**TASK INSTRUCTIONS:** Starting with the line that contains "1664x943 pixels. How", copy out each line through the end of the entries below, exactly as written, and nothing else.
DATA FOR THIS EXERCISE Start Marker
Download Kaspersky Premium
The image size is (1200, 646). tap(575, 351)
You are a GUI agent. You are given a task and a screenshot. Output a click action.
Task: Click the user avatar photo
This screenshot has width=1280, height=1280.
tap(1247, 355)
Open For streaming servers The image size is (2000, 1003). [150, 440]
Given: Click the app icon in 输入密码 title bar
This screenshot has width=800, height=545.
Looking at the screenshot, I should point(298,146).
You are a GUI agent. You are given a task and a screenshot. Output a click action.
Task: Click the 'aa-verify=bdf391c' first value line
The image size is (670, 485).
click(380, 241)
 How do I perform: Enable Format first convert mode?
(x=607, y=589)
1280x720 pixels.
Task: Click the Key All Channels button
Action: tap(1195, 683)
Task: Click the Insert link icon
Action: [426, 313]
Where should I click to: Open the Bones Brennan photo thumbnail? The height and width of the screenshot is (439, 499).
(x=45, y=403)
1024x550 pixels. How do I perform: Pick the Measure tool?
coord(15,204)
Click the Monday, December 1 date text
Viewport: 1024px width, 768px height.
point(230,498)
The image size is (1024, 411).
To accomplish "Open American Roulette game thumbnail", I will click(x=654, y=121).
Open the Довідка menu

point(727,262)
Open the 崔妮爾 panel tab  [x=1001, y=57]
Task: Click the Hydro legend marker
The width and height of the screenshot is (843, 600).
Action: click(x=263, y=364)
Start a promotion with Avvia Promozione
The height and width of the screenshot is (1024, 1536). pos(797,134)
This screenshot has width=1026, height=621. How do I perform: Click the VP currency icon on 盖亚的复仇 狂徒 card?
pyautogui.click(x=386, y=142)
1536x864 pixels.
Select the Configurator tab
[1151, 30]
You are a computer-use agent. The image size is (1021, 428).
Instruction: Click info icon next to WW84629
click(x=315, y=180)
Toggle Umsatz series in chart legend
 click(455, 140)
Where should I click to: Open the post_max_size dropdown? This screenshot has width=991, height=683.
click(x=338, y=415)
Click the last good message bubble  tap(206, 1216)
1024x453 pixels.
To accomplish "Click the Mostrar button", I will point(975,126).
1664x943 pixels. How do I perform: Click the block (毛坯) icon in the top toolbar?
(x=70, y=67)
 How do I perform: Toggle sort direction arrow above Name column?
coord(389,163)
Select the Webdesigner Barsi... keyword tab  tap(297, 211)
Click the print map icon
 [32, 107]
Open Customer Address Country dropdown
DATA FOR THIS EXERCISE End Marker
**WRITTEN ANSWER:**
1664x943 pixels. How do I perform: Click the block (毛坯) icon in the top toolbar?
(x=70, y=67)
 How do I perform: Toggle sort direction arrow above Name column?
coord(389,163)
Select the Webdesigner Barsi... keyword tab  tap(297, 211)
Click the print map icon
 [32, 107]
Open Customer Address Country dropdown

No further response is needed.